> **WORK ORDER**
Please copy the lines below, exactly as they are, from the one with "This screenshot has height=496, width=709." through the one with "Task: Open employee", and leave out the pictures.

> **RECORDED DATA**

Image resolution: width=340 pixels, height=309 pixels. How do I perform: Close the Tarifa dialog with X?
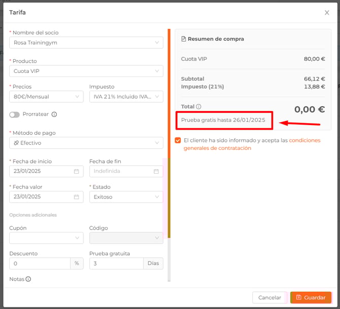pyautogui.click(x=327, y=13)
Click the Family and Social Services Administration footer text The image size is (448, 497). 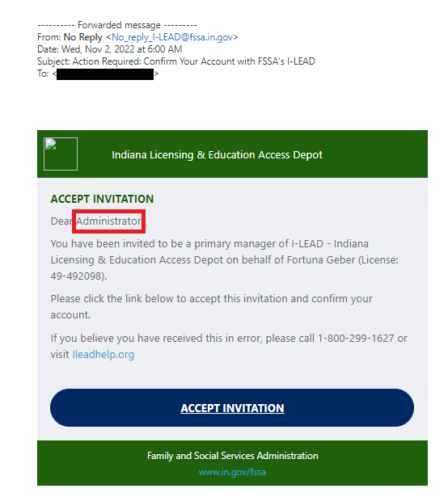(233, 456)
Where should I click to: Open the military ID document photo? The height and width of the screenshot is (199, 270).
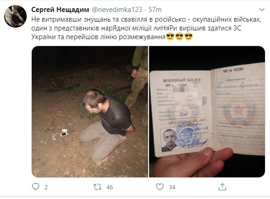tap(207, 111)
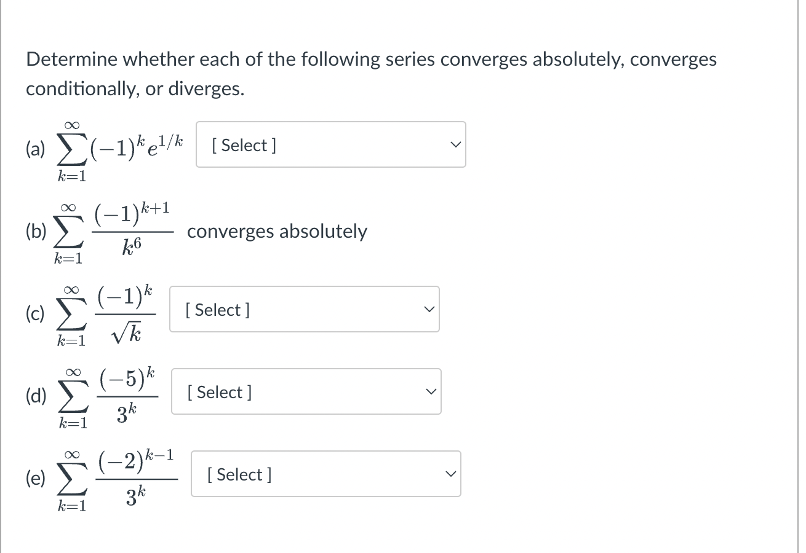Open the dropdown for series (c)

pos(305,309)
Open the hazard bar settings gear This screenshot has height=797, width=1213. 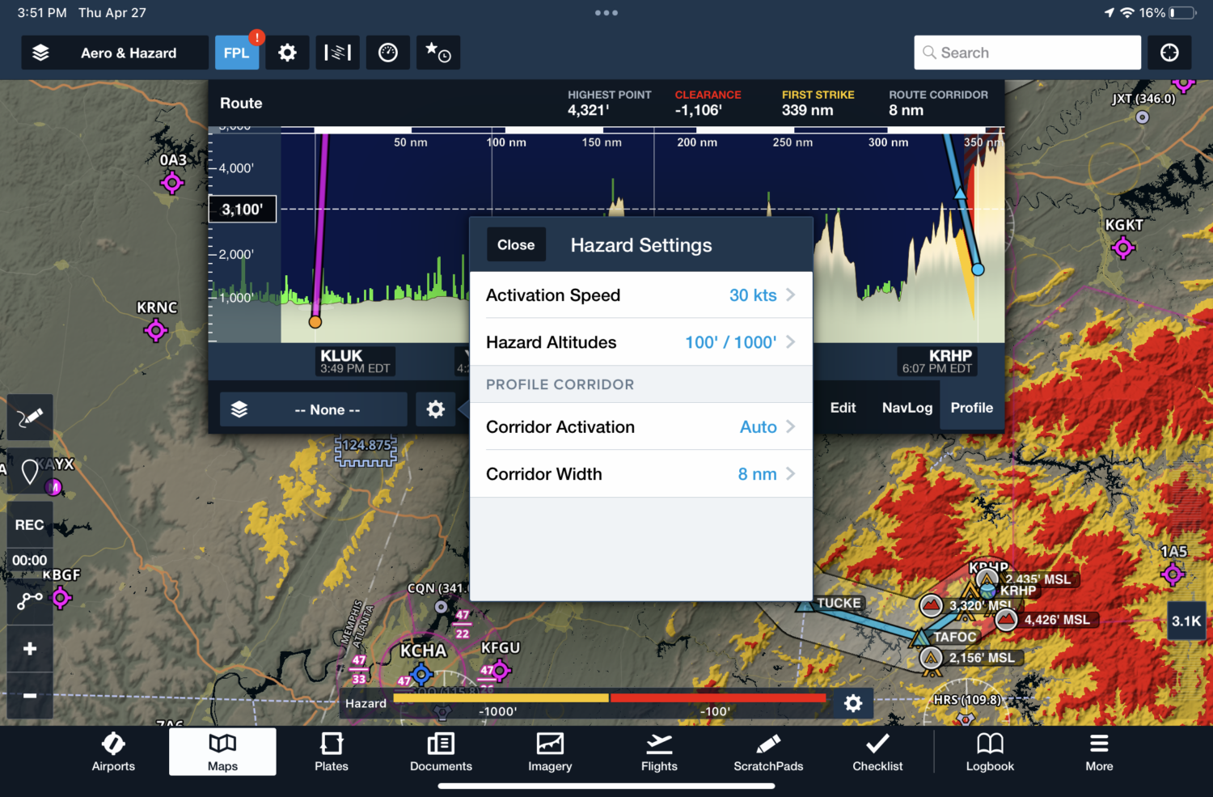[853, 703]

--

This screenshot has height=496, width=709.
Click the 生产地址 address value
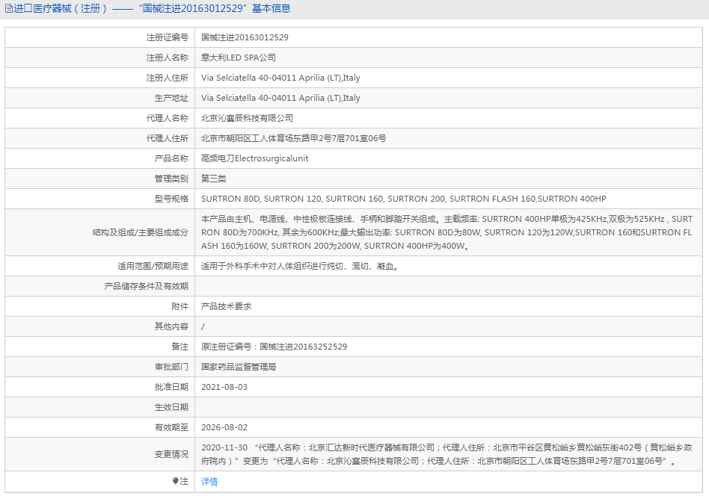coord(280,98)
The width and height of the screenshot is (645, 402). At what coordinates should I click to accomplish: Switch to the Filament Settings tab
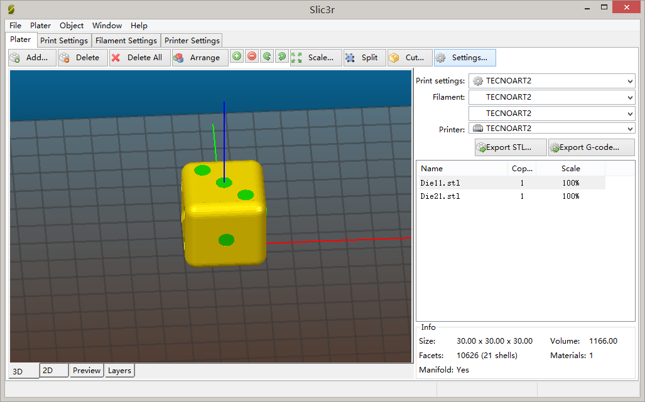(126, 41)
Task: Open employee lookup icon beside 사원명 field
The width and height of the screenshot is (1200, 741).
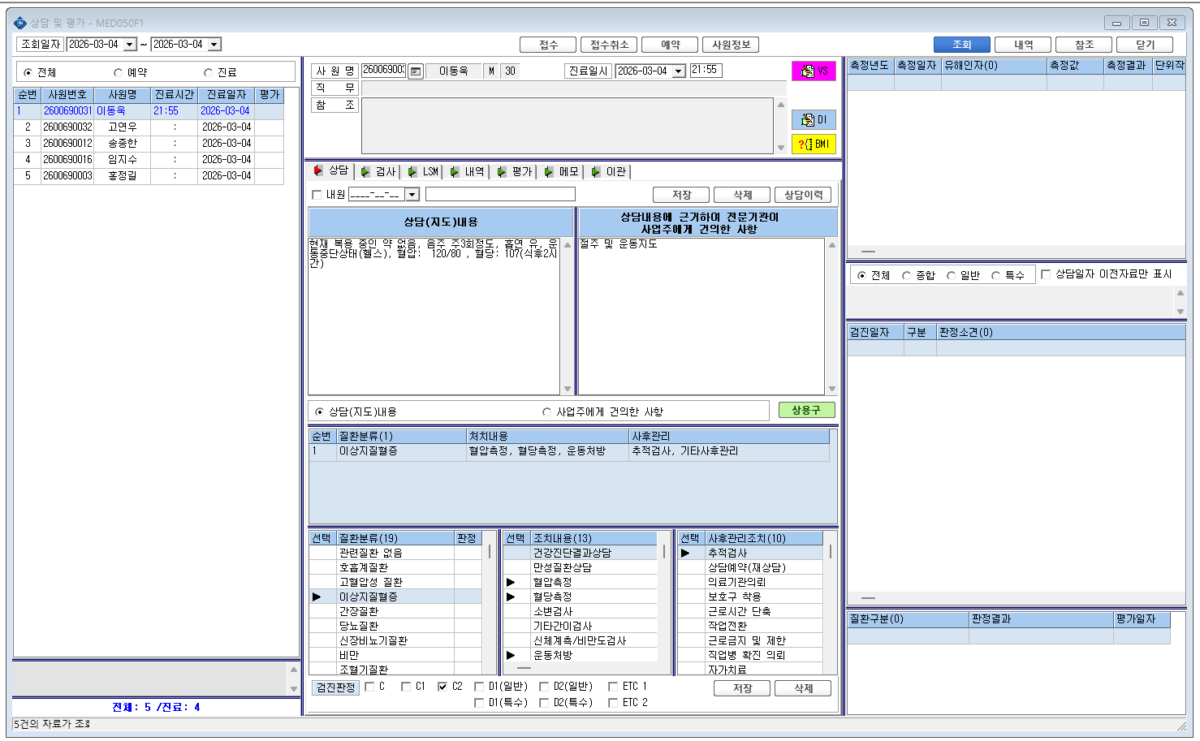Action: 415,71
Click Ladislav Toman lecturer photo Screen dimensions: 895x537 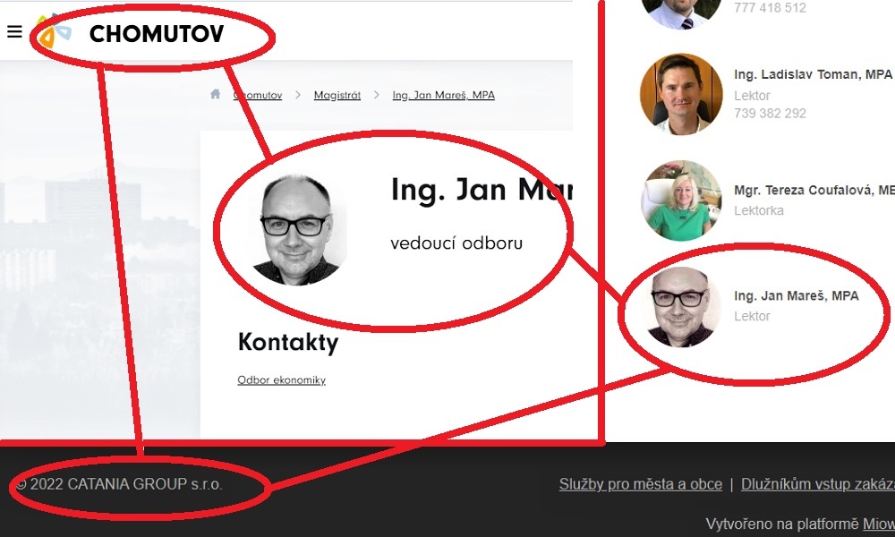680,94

> **COMPLETED TASK**
This screenshot has height=496, width=709.
Click the 生产地址 address value
coord(280,98)
The width and height of the screenshot is (645, 402). At what coordinates should I click to accomplish: Switch to the Filament Settings tab
(126, 41)
Task: Open employee lookup icon beside 사원명 field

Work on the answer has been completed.